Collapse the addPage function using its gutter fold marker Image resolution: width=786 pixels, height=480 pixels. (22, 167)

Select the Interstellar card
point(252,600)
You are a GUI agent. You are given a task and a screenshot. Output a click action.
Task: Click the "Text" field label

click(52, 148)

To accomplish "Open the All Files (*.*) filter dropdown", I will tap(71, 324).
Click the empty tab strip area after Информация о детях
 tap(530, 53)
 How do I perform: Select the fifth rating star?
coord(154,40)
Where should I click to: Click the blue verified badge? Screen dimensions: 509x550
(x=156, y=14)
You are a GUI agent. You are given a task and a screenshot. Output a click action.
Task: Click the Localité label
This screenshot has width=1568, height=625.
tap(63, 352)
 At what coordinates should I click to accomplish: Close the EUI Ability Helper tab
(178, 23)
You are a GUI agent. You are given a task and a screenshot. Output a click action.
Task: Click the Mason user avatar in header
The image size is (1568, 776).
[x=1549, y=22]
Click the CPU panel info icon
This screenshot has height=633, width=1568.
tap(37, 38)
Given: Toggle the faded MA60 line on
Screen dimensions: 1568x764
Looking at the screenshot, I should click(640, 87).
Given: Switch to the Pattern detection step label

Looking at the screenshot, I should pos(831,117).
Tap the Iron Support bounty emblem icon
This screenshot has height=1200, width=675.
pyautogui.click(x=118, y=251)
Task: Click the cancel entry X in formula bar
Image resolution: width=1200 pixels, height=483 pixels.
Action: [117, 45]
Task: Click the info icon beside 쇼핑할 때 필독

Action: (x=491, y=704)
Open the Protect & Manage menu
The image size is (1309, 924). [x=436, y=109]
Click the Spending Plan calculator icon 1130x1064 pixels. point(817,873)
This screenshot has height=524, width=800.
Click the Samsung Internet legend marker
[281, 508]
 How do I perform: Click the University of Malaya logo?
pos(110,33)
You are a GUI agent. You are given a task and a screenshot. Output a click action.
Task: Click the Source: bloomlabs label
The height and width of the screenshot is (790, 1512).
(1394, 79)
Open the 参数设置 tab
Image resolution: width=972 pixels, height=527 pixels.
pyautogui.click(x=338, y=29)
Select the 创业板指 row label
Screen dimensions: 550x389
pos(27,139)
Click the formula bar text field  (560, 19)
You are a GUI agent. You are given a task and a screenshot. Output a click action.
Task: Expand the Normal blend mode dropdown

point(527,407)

TASK TO COMPLETE: Examine the data above and state how many of its lines contain the word "formula", with no further remarks.

ANSWER SECTION: 2